Mesa de Bar

Três velhos amigos se encontram em um boteco do centro de São Paulo pra algumas rodadas de chope…

_E aquele de 1977? Ta lembrado, Chaça? O “Massacre do Morumbi”, histórico?
_Ô, se to, Navalha! Aquilo lá foi fenomenal. Um massacre mesmo, impressionante. E ninguém tava esperando. O povo tava literalmente dormindo.
_Dizem que o mérito é da turma do Jair. Ces concordam?
_Tá louco, Boina?! O Jair não tava com essa bola toda, não. Esse aí era café-com-leite ainda, tava começando. Nem tinha o domínio da coisa direito.
_Ah, falou, viu?
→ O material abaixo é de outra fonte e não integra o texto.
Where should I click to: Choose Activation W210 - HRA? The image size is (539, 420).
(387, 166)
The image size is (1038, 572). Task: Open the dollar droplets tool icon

Então ce quer dizer que em 83, quando ele mandou aqueles 12 pro espaço, o Jair já tinha aprendido tudo o que precisava? Ce não tá querendo dizer que ele é um gênio da arte, né?
_Pó pará! Aí também discordo de vocês. Nunca vi um gênio nesse meio. Quer dizer, só o Claus. E olha lá!
_Vai à merda, Chaça! O Claus era um alemãozinho de merda, metido a besta! O cara era tão sujo, tão sujo, que eu, que já pendurei a chuteira e tenho uma puta experiência no assunto, fico constrangido até hoje com a
safadeza do cara.
_Também fiquei sabendo dessa fama do Claus, Nava. Tem um boato forte aí que diz que ele era só mandante, não fazia
nada. E nem mandar sozinho sabia. Parece que tinha sempre uns 3 ajudando a planejar tudo.
_Era um frouxo de merda. Assim até minha avó Zilda, que treme quando pega uma Uzi na mão por causa do Parkinson.
_Porra, Nava, não mete avó no meio, aqui no bar. Pior que avó, só mãe.
_Puta, foi mal. É que só de lembrar do estilo do cara já fico irritado…
_E aquela que até hoje ninguém sabe quem foi, em 70, lá em São Januário, no Rio?
_Essa é clááássica, Chaça. Ninguém tem certeza, mas uma vez encontrei um cara em Ramos que reivindicou a autoria. Nem vou falar o nome porque não acredito no mané. Ces sabem, não dá pra confiar, nesse meio todo mundo
sempre conta vantagem. E ficar espalhando fama dos outros não é bom pra gente, o mercado tá concorrido…
_Total, Boina. Conheço gente que mataria a própria família pra ser conhecido como o autor daquilo. Foram 13, né?
_Por aí. Era um cortiço, tinha muita gente…
_Também teve aquela no Pacaembu, em 82. Foram 9 de uma vez só.
_Claro que to ligado. Fui eu.
_Há! Você o cacete, Nava!
_Tá duvidando, Boina??? Por que ce não acredita em mim?
_Ce nunca teria feito um negócio daquele. Foi perfeito. A polícia só descobriu 3 dias depois!
_Aquele pessoal não devia ser muito bem visto na vizinhança mesmo. Magina só, perceberem que você morreu só 3 dias depois…
_Olha, Boina, se ce acha que não é capaz de fazer aquilo, não vem jogar o seu complexo de inferioridade em cima de mim, beleza?
_Nava, antes que eu me esqueça, vai pra puta que te pariu. Eu sei muito bem que não foi você que pegou todo mundo porque eu tava lá e vi com meus próprios olhos. Eu era da gangue, sacou? Tenho até foto do episódio.
_Tem, sim. Acredito, viu?
_Olha, cara, vai parar de me tirar ou não? Se não parar, a gente resolve aqui mesmo!
_Pessoal, pessoal, vamo pará, vai. Pra que brigar, que idiotice. Vamo continuar aqui, com o nosso chopinho numa boa…
_Cala a boca, Chaça. O cara me ofendeu! Num te mete!
_Peraí, Nava, cala a boca você, porra! Eu to tentando apaziguar os ânimos e levo pedrada???
_Pedrada, não, mas pipoco leva, sim!
_Que isso, Nava, abaixa essa arma aí, cara! Não é pra tanto!
_Tá nervosinho, é, Navinha? Tá? Então toma, seu matador de merda!

Tiros e mais tiros. E, apesar da correria, ninguém no bar escapou. Nem o dono do bar, que contrariava a regra de mercado na periferia que proibe o fiado.
Os policiais que entraram depois no local do crime jurariam que o piso do bar sempre fora vermelho, cor de sangue. Saldo da querela: 23 mortos. Como não sobrou ninguém pra contar a história, até hoje os matadores profissionais tentam descobrir quem foi o autor do “Massacre do bar do Almeida”, como ficou conhecido o desentendimento entre Boina, Chaça e Navalha.